Tasked with covering the story, I began our interview anticipating the usual fluffy chat of dishes that would grace their menus, interior design choices or grand plans to revolutionise the local food offering.
While the chef was undoubtedly excited to be back in the game, the conversation quickly pivoted towards one that would ultimately foreshadow the closure of Nairn’s just over one year later.
"At the moment, the hospitality industry is not a great place to be,” he said.
“Although this was a reopening, Nairn’s is essentially a brand new business and taking that on is an extremely expensive and time-consuming thing to do.
“I’ll be honest here and say that financially, it has been a huge stretch.”
The bleak confession seemed at odds with the buzz surrounding the restaurant’s reopening and plans to expand his business portfolio even further with two new retail stores in the following months.
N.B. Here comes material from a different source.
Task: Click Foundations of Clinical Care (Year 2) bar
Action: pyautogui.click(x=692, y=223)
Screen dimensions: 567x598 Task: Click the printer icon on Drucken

Still, he continued: “I’ve been trading as a restaurateur for over 35 years, and I’ve never seen a more challenging set of conditions than we have at the moment.
“Times have changed.
“People used to come to Scotland knowing they would have a fantastic meal or hospitality experience and we had this amazingly vibrant hotel and restaurant economy.
“That has all changed thanks to this perfect storm of mounting pressures.”
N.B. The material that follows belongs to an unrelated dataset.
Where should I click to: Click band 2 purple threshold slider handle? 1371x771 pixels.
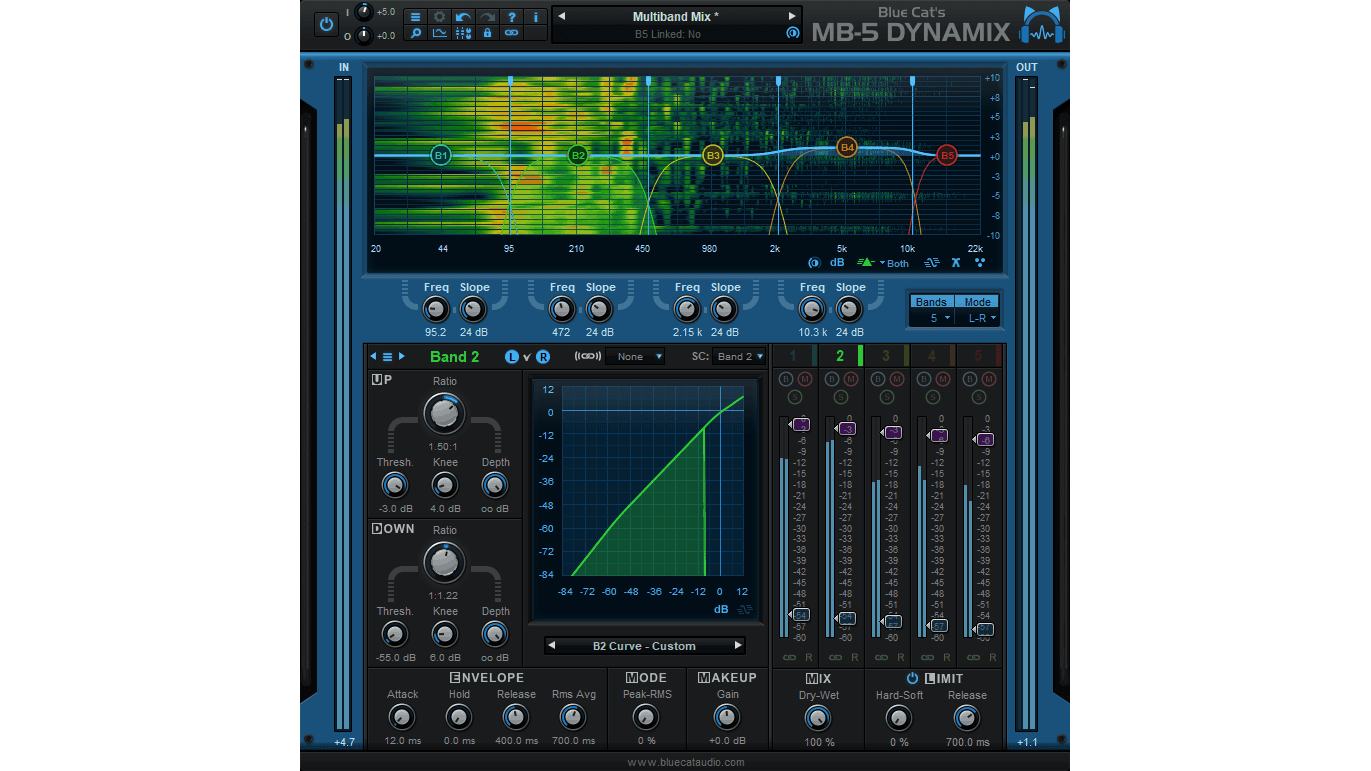[846, 429]
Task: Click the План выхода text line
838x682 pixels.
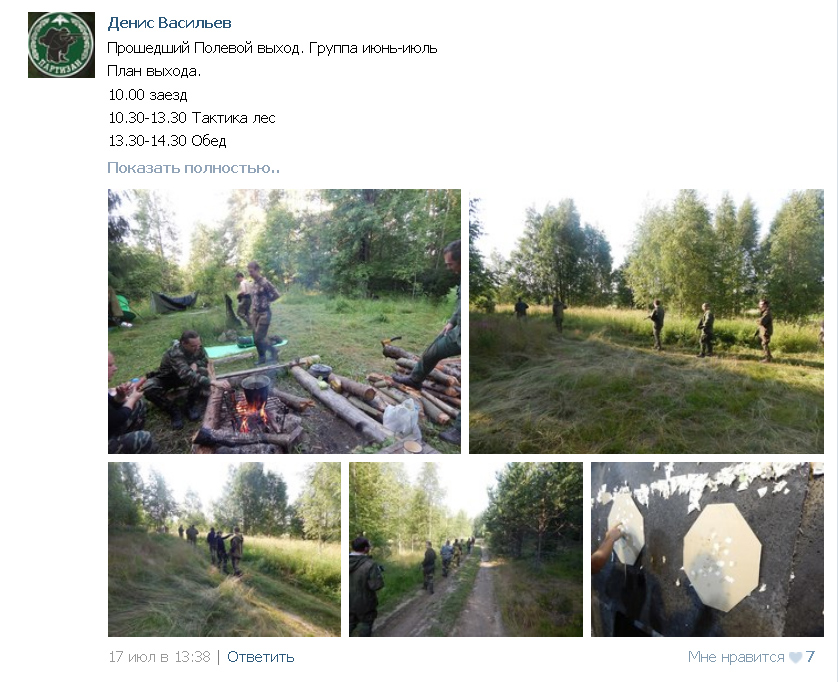Action: (154, 71)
Last week, Nairn cited this ‘perfect storm’ as the reason behind the closure of the business, as reported exclusively by the Herald.
"Many in the hospitality industry continue to struggle and recover post-Covid,” a statement read.
"For Nairn’s, the added trauma of a fire and a prolonged closure period, coupled with our return to business in the midst of the cost of living crisis has created the perfect storm.
"Additionally, in 2019 and pre-Covid, we entered into a management agreement with a third party, when hospitality was still buoyant.
“Sadly, what was once reasonable is now unaffordable, all of these factors mean the business is no longer viable."
This is not the first time we’ve heard these sentiments delivered by a high-profile restaurant chef when discussing the rationale for shutting their doors.
Reflecting on the closure of his own restaurant in July, 2023, Brian Maule, who had spent over two decades establishing Le Chardon d'Or as a Glasgow institution which proudly bore his name, also spoke of how it felt to succumb to financial pressures facing the industry.
“We had spent 22 years building our name, so closing was painful, and it took a few months for me to get my head around it all,” he told me in April this year after announcing his new consultancy role with Ayrshire-based group, Buzzworks Holdings.
“It was a shock for a lot of people when we closed, and we were being held up as an example of how things needed to be sorted.
“It’s a good thing that they were having those conversations, but the reality is that people are hanging on and hoping for change that might not come.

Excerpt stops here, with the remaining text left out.